Twenty-Second Sunday after Pentecost, Year B
The Rev. Ian Burch
St. Mark’s Episcopal Church | Milwaukee, WI
October 21, 2018

I want you to cast your mind back to that first resume you ever wrote. For some, it might be recent. For others of us, it has been awhile. I want you to think about sitting there at a typewriter or a computer, trying to turn three summers selling the blizzards at the Dairy Queen and a brand-new degree in Art History into something resembling a skill set that businesses would want to employ.

Some people might say that these resume embellishers are being deceitful. And I can appreciate that; in a technical sense, exaggerating your accomplishments is a lie.

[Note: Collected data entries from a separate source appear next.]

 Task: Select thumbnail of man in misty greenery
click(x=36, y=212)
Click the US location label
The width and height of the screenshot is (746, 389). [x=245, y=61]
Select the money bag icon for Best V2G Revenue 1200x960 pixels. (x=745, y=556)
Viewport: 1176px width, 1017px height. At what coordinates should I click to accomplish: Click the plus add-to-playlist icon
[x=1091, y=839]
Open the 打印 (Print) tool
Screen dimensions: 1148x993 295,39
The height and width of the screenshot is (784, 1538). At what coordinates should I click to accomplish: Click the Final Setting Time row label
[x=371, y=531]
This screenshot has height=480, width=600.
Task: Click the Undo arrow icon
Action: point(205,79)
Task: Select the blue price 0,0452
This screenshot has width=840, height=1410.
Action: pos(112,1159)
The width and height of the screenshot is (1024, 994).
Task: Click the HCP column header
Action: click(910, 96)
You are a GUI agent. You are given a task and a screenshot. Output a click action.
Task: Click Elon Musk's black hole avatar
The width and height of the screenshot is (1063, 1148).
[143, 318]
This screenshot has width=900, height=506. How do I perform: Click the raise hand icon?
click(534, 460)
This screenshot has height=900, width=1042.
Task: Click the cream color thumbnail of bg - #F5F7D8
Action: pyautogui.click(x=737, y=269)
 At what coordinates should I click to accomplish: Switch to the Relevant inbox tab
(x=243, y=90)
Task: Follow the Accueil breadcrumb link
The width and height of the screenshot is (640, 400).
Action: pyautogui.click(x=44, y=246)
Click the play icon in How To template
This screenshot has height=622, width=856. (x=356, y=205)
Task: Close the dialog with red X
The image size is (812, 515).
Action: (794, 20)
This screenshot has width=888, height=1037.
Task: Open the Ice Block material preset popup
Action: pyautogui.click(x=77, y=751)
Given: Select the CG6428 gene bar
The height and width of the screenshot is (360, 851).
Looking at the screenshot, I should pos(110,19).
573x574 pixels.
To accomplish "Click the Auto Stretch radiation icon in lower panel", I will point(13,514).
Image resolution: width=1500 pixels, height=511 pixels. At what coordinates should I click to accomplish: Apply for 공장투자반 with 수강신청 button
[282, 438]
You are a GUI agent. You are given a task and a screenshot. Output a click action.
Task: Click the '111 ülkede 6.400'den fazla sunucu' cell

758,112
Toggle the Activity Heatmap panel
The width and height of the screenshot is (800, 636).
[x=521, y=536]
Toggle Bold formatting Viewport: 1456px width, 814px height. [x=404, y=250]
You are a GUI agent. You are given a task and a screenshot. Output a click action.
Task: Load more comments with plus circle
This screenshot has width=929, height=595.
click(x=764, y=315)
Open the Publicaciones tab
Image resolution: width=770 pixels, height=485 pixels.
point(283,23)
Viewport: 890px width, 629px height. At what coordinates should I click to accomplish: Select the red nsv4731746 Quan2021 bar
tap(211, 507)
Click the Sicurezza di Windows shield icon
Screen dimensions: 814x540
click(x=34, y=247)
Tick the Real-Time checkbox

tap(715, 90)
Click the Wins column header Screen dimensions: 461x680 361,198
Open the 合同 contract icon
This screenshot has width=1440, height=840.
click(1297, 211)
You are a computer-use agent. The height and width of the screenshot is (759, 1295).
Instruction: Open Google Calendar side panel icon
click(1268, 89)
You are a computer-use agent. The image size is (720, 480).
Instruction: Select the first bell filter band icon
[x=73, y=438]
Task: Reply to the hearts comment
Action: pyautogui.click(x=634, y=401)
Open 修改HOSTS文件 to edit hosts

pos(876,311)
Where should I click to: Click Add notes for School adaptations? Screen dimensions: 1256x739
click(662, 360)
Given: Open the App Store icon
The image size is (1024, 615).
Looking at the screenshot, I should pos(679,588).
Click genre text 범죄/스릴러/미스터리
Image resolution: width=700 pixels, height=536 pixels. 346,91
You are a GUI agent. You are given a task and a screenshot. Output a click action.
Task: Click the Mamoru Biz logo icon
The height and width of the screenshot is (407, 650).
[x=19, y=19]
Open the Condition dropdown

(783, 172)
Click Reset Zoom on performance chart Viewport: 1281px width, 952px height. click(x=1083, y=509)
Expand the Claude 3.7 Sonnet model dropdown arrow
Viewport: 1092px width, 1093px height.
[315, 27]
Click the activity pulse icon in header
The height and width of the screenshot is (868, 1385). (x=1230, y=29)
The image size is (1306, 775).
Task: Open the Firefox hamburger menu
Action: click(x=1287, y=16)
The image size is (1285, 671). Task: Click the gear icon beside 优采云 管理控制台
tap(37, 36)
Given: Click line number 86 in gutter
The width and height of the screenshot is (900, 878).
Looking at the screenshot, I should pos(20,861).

On the other hand, I have to admire the pluck that some young people have. To say that one summer of camp counseling was really an Internship in Interpersonal Management. Or to say that working at the Gap was really a Vernacular Fashion Fellowship takes courage we miss when we’re busy moralizing.

James and John, who I imagine were about 22 and just wrapping up their Anthropology degrees at Brown, come to Jesus and ask him to crown them in glory. This is a bit like an intern asking the CEO for a corner office, I imagine. And Jesus explains to James and John that they have no idea what it is they’re asking. Can they drink the cup that Jesus will be asked to drink? Can they be baptized in the same way that Jesus was baptized? We, the audience, know of course that the answer is no. No one can accept the responsibilities that the Son of Man assumed when he walked this earth.

But, when asked, the brothers answer Jesus: “we are able.” They actually say to the Son of Man that they can do what he asks. No problem. The church has often painted these brothers as arrogant or prideful. And maybe they were. But I prefer to think of them like that brand new college graduate who doesn’t know enough of life yet to know that they might NOT be qualified for that job they’re sure they can do if someone would just give them a chance.

James and John believe in the mission of Jesus. And, if they overestimate their own ability to follow him: so what? Who of us don’t? It is supremely arrogant of us to stand here each Sunday morning and expect that the Holy Spirit will descend on our parish and invigorate our community and our ministry. And it’s arrogant of us to think that Jesus will arrive week after week in the broken bread at this table. And yet, we do it. A little arrogance isn’t a bad thing.

In a way, James and John are the models of the Christian life. We come to Jesus week after week, year after year, and say, “we can do what you ask of us.” When that, of course, isn’t true. We break our covenants. We hurt others, hurt ourselves, turn away from God. And then we come back the next week and promise to follow Jesus again.

Maybe it’s arrogant, but maybe a better way to think of it is hopeful. Hopeful like that college kid who wants her big break. James and John are the patron saints of abundant, foolish, hope. Imagine if all Christians had that courage? What could we accomplish?

I’m not sure where the lines between hope and foolishness or hope and arrogance are drawn. Maybe the lines are unimportant. Maybe all hope is a little arrogant; maybe all hope is a little foolish. I certainly think that way when we launch our Stewardship campaign every year. I think: that there is no possible way that a group of people can voluntarily raise enough money to resource a dozen ministries, a growing staff, a hundred-year-old church building, all while supporting local and international diocesan ministries. It’s impossible. It’ll never work.

And yet, year after year of its existence, St. Mark’s has relied on the generous gifts of its members to fund ministries for the healing of the people inside the walls and for the healing of people outside the walls. It’s crazy to think that our business plan is just to be generous every year. No corporation would run that way. But it’s worked for a century and a quarter, and I have every confidence that it will work again for the 2019 campaign.

Try to access your inner James and John. Come to Jesus with the overwhelming confidence of the 22-year-old. I know you’ll probably fall short of your goal of following. You know you’ll probably fall short of your goal of following. God knows you’ll probably fall short of your goal of following.

It doesn’t matter. Come boldly anyway. Martin Luther said, “Sin boldly; but have faith more boldly still.” That could be the motto for James and John. It should be ours too. Amen.